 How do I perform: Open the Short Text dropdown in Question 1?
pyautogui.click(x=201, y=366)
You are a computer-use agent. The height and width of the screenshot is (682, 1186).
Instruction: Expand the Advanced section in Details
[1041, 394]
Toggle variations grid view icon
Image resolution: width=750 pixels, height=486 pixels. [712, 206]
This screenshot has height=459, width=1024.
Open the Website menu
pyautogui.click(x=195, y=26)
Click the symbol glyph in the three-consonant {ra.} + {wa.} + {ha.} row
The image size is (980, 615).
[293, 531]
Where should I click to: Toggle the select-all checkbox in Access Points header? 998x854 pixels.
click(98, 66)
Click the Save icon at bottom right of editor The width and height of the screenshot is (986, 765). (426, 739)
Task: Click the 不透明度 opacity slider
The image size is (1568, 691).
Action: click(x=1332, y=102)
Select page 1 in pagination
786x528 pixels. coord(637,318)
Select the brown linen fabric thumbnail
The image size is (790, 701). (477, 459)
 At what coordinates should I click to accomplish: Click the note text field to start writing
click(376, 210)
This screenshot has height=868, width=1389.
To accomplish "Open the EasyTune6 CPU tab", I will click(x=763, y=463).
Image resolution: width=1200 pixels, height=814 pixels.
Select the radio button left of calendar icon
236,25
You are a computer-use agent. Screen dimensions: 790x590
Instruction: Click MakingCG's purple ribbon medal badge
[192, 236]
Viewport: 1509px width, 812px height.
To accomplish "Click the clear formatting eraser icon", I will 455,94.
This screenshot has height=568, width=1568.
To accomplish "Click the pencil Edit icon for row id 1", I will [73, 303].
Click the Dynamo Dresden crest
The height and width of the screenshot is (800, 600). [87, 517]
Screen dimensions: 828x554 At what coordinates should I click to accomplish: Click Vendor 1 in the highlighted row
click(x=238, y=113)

---

Reproduce every line in the data that has the word "agent" in it.

_RESULT OF THE TASK_
You are a computer-use agent. The height and width of the screenshot is (682, 1186).
You are a computer-use agent. Screen dimensions: 790x590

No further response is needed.